**** TEXTE EXTRAIT

# Soucis numéro de série



## nickos_fr (23 Septembre 2020)

Bonjour

je crois que je me suis fait refiler une contre façon 
c'est étrange j'ai toute les fonctions et le animations mais quand je vais dans general/information/ je ne les trouve pas je voulais voir la version pour la spacialisation du son
du coup quand je vais dans bluetooth j'ai un numero de serie et une version mais ce n'est pas le même que celui gravé sur les airpod ça me parait gros tout de même ???
Comment c'est possible? quand je rentre le n de serie sur la boite les airpod et le boitier de recharge apple care et bon quand je rentre le n de serie qui s'affiche dans le iphone ça me dit que le produit à été remplacé bla bla bla


----------



## IRONHIDE49 (23 Septembre 2020)

Pas très clair tout ça, tu pourrais faire une capture d'écran de la page Apple care et la poster ici, ce serait plus clair.


----------



## nickos_fr (23 Septembre 2020)

c’est simple quand je mets le numéro de série qui s’affiche sur mon iphone il me dit que le produit a deja été remplacé quand je rentre le numéro de série gravé sur les écouteurs sur le boîtier et la boîte j’ai les info comme quoi il sont sous garantie 
pour le firmware je suis sous ios 14 donc normal que je ne le trouvais pas dans general / informations ça a changé de place avec ios 14 il faut cliquer sur le i à droite  du nom dans bluetooth  mais il est en 0B896 et évidemment j’ai essayé de le laisser branché comme il disent mais ça bouge pas 
merci


----------



## IRONHIDE49 (24 Septembre 2020)

De 1: les écouteurs et l'IPhone ont juste rien à voir a ce niveau là.

De 2: le Bluetooth dans l'IPhone n'a rien à voir non plus, Il fait que tu prenne le numéro de série qui est dedans, et pas autre chose.

De 3: c'est quel modèle que tu as ? Acheté où ?

Et puis tu remarque vite si c'est un faux avec la qualité générale de l'appareil.


----------



## nickos_fr (24 Septembre 2020)

la qualité générale est excellente même le son est bon sauf la réduction de bruit qui ne fonctionne pas quand on l’active on peux bien switcher entre les 3 modes mais on ne perçoit aucune différence    je mettrai des photos mais a priori c’est une contrefaçon car je n’ai pas juste made in china en bas à droite de la boîte mais apple.

********

**OBJECTIF 1**
Dans le texte extrait sur le numéro de série des AirPods, relevez tous les endroits où nickos_fr dit avoir lu un numéro de série.
**OBJECTIF 2**
Prolongez le texte extrait sur le numéro de série des AirPods en reprenant après son dernier message.
Le matériel ci-dessous est indépendant du texte extrait.

**** DONNÉES ENREGISTRÉES

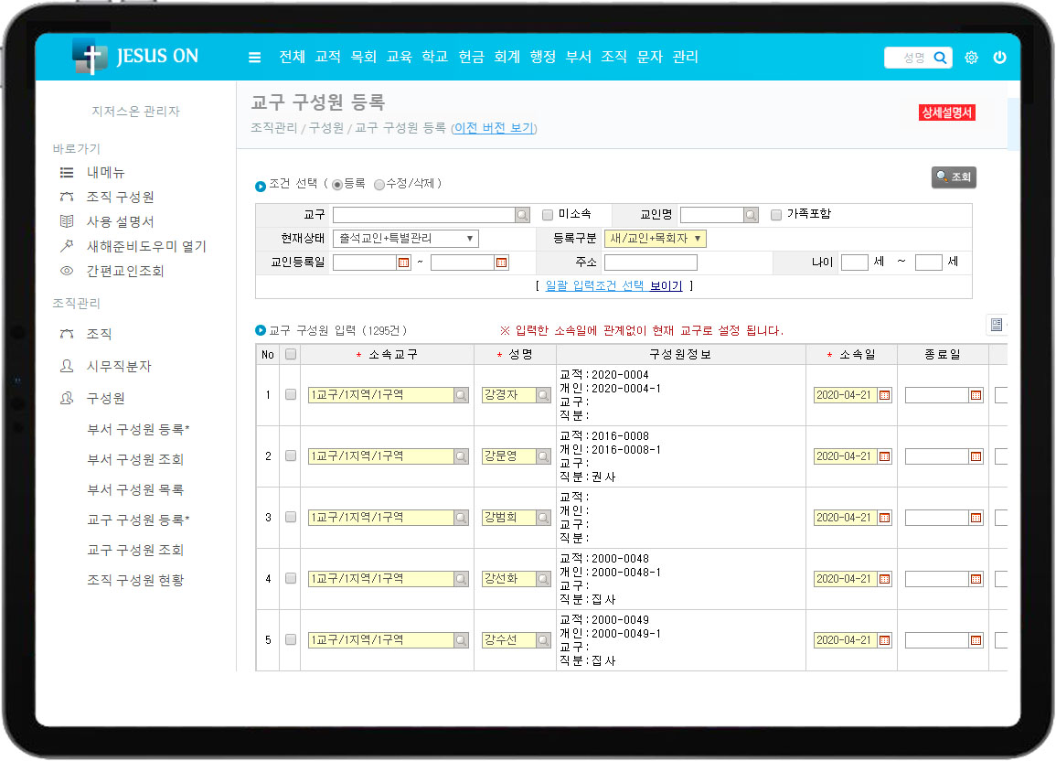
Task: Select the 수정/삭제 radio option
Action: click(x=379, y=185)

********

**RÉSULTAT ATTENDU 1**
- les écouteurs (numéro gravé)
- le boîtier de recharge
- la boîte
- l'iPhone, dans le menu Bluetooth

**RÉSULTAT ATTENDU 2**
acheter sur le bon coin à une personne qui les avait reçu en cadeau mais en possédait déjà, j’avais vérifié le numéro de série il fonctionne au niveau de l’AppleCare  les numéros de série sont présents sur le boîtier chaque écouteurs et la boîte  mais une fois qu’on branche les écouteurs sur le iPhone le numéro de serie est différent
je n’ai évidemment pas les coordonnées du vendeur car nous avons communiqué via la messagerie de leboncoin par contre j’ai vu qu’il en met toujours en circulation je ne sais pas si je dois porter plainte auprès de la police  ou aller voir un Apple Store directement pour qu’il s’occupe de l’affaire.

l’annonce c’etait
AirPods Pro a vendre neuf , à récupérer sur place, cadeau sauf que j’en possède déjà donc je les vends à un prix largement raisonnable de 90€ pour m’en débarrasser rapidement. Pas sérieux s’abstenir merci.


----------



## Sly54 (24 Septembre 2020)

nickos_fr a dit:


> acheter sur le bon coin à une personne qui les avait reçu en cadeau mais en possédait déjà


C'est sûr que ça pue un peu, surtout le "prix largement raisonnable"…
Tu n'as pas un Apple store ou autre APR proche de chez toi ?


----------



## nickos_fr (24 Septembre 2020)

jusqu'a maintenant j'ai toujours acheté mes produit apple d'occaz jamais eu de soucis  mais là.... je pensais pas que les copies étaient poussé à ce point :/
la personne faisait serieuse et le n° de serie ok
j'ai flouté le n de serie


----------



## nickos_fr (24 Septembre 2020)

normalement j'ai appris par la suite que sur les vrai au dos en bas à droite était juste marqué made in china








						Comment reconnaître des FAUX Airpods Pro ?
					

Vrai VS faux Airpods Pro : Les critères qui les différencient.Partage cette vidéo ! Et Abonne toi pour voir mes prochains tests Vrais Airpods Pro : http://...




					youtu.be


----------



## nickos_fr (24 Septembre 2020)

IRONHIDE49 a dit:


> De 1: les écouteurs et l'IPhone ont juste rien à voir a ce niveau là.
> 
> De 2: le Bluetooth dans l'IPhone n'a rien à voir non plus, Il fait que tu prenne le numéro de série qui est dedans, et pas autre chose.
> 
> ...



maintenant sous ios 14 le menu de reglage des airpods et le n de serie on y accede en touchant le nom des airpod dans bluetooth
sinon quand j'ouvre le boitier à coté du iphone j'ai bien la petite animation ect....


----------



## nickos_fr (29 Septembre 2020)

Bon bin fausse alerte ce devait etre des vrai en fait je ressort de l'applestore avec des tout nouveaux en remplacement


----------



## Sly54 (29 Septembre 2020)

nickos_fr a dit:


> Bon bin fausse alerte ce devait etre des vrai en fait je ressort de l'applestore avec des tout nouveaux en remplacement


Tant mieux pour toi alors


----------



## WaZzup (20 Octobre 2020)

Je suis exactement dans le même cas que toi. même version, même problème acheté également sur leboncoin.fr.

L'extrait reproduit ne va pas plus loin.